→ Requirement: Return all the lines below in which the string "computer" appears.

(Recorded data begins)

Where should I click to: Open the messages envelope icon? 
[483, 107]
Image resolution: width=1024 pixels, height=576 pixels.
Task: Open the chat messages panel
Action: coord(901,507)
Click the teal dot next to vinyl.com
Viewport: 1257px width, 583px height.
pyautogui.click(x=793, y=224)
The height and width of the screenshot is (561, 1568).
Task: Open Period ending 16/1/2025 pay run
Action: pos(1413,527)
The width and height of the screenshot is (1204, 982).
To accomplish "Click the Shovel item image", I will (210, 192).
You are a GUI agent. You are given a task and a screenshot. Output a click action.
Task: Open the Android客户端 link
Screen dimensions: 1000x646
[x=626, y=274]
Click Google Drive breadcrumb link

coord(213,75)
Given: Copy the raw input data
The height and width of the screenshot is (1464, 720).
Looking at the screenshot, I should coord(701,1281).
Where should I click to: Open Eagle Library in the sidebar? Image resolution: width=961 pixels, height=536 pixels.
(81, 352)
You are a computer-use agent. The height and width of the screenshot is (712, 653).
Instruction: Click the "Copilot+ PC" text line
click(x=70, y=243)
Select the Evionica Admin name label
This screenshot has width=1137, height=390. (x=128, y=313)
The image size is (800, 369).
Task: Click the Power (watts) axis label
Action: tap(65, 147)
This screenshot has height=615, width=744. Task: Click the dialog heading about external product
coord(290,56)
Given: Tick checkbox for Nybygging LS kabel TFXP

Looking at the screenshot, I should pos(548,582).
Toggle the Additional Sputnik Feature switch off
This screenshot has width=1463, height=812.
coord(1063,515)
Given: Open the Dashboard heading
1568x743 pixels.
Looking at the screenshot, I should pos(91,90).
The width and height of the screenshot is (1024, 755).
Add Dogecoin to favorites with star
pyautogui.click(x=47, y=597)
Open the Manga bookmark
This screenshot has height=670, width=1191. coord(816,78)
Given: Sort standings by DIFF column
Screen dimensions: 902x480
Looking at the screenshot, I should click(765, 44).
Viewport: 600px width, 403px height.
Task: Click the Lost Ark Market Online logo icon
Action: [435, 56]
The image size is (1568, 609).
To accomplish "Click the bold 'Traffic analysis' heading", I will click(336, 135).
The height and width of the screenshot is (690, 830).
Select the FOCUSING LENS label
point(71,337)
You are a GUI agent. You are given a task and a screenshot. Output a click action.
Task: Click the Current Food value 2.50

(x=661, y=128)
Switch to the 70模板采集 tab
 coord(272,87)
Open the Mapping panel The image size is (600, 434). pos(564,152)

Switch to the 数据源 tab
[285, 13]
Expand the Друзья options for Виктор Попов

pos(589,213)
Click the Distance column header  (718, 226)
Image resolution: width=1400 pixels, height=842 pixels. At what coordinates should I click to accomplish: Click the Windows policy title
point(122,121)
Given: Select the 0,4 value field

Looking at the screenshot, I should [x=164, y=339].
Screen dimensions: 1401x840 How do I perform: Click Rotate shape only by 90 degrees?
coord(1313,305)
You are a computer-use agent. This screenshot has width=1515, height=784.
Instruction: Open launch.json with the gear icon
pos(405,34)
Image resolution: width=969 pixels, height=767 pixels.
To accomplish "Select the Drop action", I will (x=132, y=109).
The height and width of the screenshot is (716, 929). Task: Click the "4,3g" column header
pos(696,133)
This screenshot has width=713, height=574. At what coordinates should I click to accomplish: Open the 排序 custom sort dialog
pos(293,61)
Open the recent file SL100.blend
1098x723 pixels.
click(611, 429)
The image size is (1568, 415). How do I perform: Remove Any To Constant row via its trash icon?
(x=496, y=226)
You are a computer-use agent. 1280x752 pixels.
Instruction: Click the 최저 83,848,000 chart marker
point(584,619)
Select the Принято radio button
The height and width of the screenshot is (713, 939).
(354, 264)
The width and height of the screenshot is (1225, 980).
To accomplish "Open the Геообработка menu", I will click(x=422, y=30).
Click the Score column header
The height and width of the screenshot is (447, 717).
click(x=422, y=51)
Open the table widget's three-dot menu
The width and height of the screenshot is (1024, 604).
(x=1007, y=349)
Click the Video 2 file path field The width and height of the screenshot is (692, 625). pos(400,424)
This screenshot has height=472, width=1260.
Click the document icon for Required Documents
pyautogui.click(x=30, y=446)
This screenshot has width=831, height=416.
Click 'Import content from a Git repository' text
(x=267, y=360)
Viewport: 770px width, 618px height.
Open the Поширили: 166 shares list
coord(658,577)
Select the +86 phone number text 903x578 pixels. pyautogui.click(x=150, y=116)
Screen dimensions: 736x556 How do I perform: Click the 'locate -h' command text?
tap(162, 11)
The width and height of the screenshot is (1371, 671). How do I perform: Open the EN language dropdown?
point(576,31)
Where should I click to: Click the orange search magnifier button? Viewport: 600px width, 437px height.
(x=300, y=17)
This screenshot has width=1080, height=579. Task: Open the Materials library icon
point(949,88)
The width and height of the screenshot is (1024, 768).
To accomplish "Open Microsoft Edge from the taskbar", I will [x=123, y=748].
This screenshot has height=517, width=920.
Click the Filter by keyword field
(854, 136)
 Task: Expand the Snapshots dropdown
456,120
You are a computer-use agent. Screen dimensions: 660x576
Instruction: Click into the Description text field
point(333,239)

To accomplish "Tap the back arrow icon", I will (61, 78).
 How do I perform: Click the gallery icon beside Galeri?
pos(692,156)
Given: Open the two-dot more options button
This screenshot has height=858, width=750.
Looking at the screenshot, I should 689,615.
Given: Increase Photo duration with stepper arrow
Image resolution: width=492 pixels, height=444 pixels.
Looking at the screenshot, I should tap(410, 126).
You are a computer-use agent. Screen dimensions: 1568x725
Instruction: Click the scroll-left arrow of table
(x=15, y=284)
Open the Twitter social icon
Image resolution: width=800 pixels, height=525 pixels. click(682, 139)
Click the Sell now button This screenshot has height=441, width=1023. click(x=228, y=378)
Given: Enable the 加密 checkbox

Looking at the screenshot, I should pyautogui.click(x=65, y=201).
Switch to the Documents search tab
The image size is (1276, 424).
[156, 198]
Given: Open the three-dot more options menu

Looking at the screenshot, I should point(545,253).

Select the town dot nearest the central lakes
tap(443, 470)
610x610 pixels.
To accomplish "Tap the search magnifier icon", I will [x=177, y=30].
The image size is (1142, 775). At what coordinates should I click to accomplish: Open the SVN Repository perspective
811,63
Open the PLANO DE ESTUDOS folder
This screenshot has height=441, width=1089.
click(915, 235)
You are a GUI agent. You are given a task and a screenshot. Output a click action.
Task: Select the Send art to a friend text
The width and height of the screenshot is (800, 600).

(Recorded data ends)

→ Answer to this task:
You are a computer-use agent. The height and width of the screenshot is (712, 653).
You are a computer-use agent. This screenshot has width=1515, height=784.
You are a computer-use agent. 1280x752 pixels.
You are a computer-use agent. Screen dimensions: 660x576
You are a computer-use agent. Screen dimensions: 1568x725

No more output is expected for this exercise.